Below are some entries. Repeat exactly the lines from the one with "YOKOHAMA (54, 1176)" through the one with "Cannabis (1023, 164)", and only those.

Items listed in a dataset:
◇ ◇ ◇
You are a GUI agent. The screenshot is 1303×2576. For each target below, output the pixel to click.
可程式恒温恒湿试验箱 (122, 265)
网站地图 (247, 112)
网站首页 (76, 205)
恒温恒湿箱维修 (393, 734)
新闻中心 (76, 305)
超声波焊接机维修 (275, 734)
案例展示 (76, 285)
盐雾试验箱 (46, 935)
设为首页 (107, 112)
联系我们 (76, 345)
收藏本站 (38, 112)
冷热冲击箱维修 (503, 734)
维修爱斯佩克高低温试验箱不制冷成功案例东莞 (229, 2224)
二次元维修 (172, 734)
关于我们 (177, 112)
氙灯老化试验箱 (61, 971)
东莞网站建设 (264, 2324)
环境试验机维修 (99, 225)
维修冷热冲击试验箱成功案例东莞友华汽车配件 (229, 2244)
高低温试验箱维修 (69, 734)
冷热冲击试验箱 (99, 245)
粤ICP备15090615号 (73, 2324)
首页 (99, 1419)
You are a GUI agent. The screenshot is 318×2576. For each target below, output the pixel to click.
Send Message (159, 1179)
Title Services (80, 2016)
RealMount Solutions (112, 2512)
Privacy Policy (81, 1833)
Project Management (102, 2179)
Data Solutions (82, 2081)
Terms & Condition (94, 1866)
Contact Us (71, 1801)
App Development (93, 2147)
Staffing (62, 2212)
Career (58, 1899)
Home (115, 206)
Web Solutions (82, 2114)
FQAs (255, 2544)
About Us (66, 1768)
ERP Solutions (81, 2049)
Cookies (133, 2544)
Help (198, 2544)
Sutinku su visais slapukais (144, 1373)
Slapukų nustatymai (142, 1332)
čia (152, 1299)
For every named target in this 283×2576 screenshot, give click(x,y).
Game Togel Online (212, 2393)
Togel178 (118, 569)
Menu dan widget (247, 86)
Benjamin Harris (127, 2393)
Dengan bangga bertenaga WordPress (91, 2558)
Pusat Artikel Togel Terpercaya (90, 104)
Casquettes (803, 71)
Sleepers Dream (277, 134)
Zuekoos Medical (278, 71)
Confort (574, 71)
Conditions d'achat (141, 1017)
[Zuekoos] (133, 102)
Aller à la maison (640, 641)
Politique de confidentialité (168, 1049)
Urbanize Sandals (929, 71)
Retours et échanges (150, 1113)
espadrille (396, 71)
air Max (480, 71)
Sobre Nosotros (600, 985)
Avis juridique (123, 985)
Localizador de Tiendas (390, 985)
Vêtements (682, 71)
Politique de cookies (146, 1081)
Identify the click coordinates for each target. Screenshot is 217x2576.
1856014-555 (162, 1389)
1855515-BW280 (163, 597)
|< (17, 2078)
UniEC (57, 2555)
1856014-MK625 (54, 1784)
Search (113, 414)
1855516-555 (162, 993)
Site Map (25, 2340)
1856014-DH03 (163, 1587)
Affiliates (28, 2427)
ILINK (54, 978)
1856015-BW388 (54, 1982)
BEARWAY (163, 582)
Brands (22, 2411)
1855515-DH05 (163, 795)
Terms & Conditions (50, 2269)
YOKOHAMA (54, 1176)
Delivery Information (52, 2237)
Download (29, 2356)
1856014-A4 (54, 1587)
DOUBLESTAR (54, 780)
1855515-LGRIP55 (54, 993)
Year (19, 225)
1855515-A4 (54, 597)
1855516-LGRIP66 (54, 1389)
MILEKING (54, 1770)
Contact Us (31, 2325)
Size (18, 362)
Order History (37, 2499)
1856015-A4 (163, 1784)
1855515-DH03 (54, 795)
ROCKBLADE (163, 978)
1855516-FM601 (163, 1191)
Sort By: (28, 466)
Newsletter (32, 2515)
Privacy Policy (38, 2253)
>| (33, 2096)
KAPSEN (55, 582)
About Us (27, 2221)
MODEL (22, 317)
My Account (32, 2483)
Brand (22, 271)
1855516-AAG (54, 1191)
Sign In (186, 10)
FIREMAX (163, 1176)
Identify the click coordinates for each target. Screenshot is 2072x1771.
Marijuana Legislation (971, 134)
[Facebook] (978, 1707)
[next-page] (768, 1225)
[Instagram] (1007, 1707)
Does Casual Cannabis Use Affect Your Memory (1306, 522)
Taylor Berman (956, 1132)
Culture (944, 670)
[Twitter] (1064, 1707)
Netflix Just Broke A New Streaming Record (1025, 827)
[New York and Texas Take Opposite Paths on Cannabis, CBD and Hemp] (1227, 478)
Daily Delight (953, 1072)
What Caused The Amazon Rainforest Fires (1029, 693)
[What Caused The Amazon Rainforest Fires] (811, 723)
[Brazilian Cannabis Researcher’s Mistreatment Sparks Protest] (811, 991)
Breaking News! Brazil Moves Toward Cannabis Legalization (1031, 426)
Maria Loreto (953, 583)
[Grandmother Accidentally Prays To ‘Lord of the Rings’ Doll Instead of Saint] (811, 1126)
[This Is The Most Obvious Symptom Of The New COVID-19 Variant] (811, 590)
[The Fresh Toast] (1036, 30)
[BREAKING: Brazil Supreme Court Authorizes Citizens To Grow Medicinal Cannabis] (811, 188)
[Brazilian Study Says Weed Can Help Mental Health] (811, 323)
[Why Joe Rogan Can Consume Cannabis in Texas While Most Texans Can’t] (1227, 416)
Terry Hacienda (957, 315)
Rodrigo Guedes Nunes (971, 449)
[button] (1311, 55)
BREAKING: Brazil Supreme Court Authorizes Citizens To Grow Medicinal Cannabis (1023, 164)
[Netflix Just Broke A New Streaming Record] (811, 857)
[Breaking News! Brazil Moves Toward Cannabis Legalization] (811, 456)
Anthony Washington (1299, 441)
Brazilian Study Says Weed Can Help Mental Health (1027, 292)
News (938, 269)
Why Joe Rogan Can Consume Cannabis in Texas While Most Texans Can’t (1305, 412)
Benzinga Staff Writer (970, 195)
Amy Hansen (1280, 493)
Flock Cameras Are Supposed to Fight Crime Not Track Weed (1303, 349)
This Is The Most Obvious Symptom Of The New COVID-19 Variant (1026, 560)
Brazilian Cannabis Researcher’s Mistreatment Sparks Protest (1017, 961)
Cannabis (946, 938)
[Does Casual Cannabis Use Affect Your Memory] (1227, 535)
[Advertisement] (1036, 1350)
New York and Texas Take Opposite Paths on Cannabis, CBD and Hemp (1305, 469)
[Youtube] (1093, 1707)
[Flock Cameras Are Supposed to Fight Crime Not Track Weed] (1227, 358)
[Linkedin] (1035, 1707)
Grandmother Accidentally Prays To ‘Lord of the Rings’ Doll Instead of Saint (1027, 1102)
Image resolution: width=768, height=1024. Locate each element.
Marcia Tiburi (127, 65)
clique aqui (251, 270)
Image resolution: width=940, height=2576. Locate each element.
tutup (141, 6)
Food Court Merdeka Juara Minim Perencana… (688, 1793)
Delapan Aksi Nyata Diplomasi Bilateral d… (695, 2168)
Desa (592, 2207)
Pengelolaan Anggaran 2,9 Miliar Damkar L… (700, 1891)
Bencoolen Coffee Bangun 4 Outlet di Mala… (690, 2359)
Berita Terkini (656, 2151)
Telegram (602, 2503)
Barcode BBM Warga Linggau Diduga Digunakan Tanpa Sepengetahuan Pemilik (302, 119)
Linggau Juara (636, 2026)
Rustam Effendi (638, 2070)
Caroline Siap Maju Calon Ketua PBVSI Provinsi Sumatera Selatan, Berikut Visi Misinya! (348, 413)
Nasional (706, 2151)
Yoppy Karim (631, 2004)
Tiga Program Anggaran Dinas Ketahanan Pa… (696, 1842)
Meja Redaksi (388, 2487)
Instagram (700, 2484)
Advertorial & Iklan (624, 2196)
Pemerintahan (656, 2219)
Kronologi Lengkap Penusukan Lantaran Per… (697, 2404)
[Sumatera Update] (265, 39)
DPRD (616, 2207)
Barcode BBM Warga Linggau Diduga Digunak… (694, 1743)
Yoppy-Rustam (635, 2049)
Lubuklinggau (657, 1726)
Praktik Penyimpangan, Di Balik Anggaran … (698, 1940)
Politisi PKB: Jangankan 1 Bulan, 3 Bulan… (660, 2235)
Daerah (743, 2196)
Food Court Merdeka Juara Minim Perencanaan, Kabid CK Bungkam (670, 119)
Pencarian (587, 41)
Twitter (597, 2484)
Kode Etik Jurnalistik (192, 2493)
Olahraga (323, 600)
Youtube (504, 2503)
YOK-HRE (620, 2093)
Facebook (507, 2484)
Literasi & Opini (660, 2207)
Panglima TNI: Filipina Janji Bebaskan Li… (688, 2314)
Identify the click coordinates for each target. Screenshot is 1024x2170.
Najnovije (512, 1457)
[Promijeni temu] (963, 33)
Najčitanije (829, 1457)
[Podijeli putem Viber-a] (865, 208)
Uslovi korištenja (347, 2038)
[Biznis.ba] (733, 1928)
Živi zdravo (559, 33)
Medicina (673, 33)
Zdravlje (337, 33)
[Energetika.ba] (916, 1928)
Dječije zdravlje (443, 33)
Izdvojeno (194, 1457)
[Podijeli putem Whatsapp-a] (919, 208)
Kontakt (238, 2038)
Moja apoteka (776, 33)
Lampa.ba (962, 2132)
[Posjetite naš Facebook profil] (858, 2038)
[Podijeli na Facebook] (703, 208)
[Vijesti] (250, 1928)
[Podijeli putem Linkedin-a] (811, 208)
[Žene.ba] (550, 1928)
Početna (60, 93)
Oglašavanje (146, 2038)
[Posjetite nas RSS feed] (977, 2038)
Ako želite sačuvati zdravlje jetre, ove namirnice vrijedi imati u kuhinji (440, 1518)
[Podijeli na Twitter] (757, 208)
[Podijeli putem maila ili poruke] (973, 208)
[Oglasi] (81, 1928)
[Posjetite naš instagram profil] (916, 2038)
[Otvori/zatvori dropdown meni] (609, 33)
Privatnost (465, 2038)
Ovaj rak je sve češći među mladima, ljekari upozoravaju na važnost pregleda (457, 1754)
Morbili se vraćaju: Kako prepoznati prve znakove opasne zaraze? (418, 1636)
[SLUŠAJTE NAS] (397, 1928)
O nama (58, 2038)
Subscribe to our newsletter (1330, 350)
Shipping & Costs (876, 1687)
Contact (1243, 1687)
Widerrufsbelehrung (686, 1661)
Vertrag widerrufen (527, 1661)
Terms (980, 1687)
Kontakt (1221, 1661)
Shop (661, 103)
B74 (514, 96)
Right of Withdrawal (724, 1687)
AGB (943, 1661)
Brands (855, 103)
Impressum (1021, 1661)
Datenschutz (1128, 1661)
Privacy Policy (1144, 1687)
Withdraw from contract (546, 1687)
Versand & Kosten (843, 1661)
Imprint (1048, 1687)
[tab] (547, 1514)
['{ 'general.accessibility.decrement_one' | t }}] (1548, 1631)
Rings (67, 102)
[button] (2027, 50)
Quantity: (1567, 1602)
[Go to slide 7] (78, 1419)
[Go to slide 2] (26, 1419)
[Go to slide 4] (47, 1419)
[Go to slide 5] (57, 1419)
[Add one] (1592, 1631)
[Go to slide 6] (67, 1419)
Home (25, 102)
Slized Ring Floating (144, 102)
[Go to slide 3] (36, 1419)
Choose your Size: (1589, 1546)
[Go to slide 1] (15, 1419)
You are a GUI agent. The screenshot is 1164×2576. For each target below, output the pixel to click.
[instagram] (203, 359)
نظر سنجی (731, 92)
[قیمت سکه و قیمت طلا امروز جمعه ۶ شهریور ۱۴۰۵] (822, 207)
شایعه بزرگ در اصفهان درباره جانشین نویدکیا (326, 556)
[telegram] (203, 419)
◇ ◇ ◇
### YOUR SOLUTION
YOKOHAMA (54, 1176)
Delivery Information (52, 2237)
Download (29, 2356)
1856014-A4 (54, 1587)
DOUBLESTAR (54, 780)
1855515-LGRIP55 (54, 993)
Year (19, 225)
1855515-A4 (54, 597)
1855516-LGRIP66 (54, 1389)
MILEKING (54, 1770)
Contact Us (31, 2325)
Size (18, 362)
Order History (37, 2499)
1856015-A4 (163, 1784)
1855515-DH03 (54, 795)
ROCKBLADE (163, 978)
1855516-FM601 (163, 1191)
Sort By: (28, 466)
Newsletter (32, 2515)
Privacy Policy (38, 2253)
>| (33, 2096)
KAPSEN (55, 582)
About Us (27, 2221)
MODEL (22, 317)
My Account (32, 2483)
Brand (22, 271)
1855516-AAG (54, 1191)
Sign In (186, 10)
FIREMAX (163, 1176)
Identify the click coordinates for each target. Screenshot is 2072x1771.
Marijuana Legislation (971, 134)
[Facebook] (978, 1707)
[next-page] (768, 1225)
[Instagram] (1007, 1707)
Does Casual Cannabis Use Affect Your Memory (1306, 522)
Taylor Berman (956, 1132)
Culture (944, 670)
[Twitter] (1064, 1707)
Netflix Just Broke A New Streaming Record (1025, 827)
[New York and Texas Take Opposite Paths on Cannabis, CBD and Hemp] (1227, 478)
Daily Delight (953, 1072)
What Caused The Amazon Rainforest Fires (1029, 693)
[What Caused The Amazon Rainforest Fires] (811, 723)
[Brazilian Cannabis Researcher’s Mistreatment Sparks Protest] (811, 991)
Breaking News! Brazil Moves Toward Cannabis Legalization (1031, 426)
Maria Loreto (953, 583)
[Grandmother Accidentally Prays To ‘Lord of the Rings’ Doll Instead of Saint] (811, 1126)
[This Is The Most Obvious Symptom Of The New COVID-19 Variant] (811, 590)
[The Fresh Toast] (1036, 30)
[BREAKING: Brazil Supreme Court Authorizes Citizens To Grow Medicinal Cannabis] (811, 188)
[Brazilian Study Says Weed Can Help Mental Health] (811, 323)
[Why Joe Rogan Can Consume Cannabis in Texas While Most Texans Can’t] (1227, 416)
Terry Hacienda (957, 315)
Rodrigo Guedes Nunes (971, 449)
[button] (1311, 55)
BREAKING: Brazil Supreme Court Authorizes Citizens To Grow Medicinal Cannabis (1023, 164)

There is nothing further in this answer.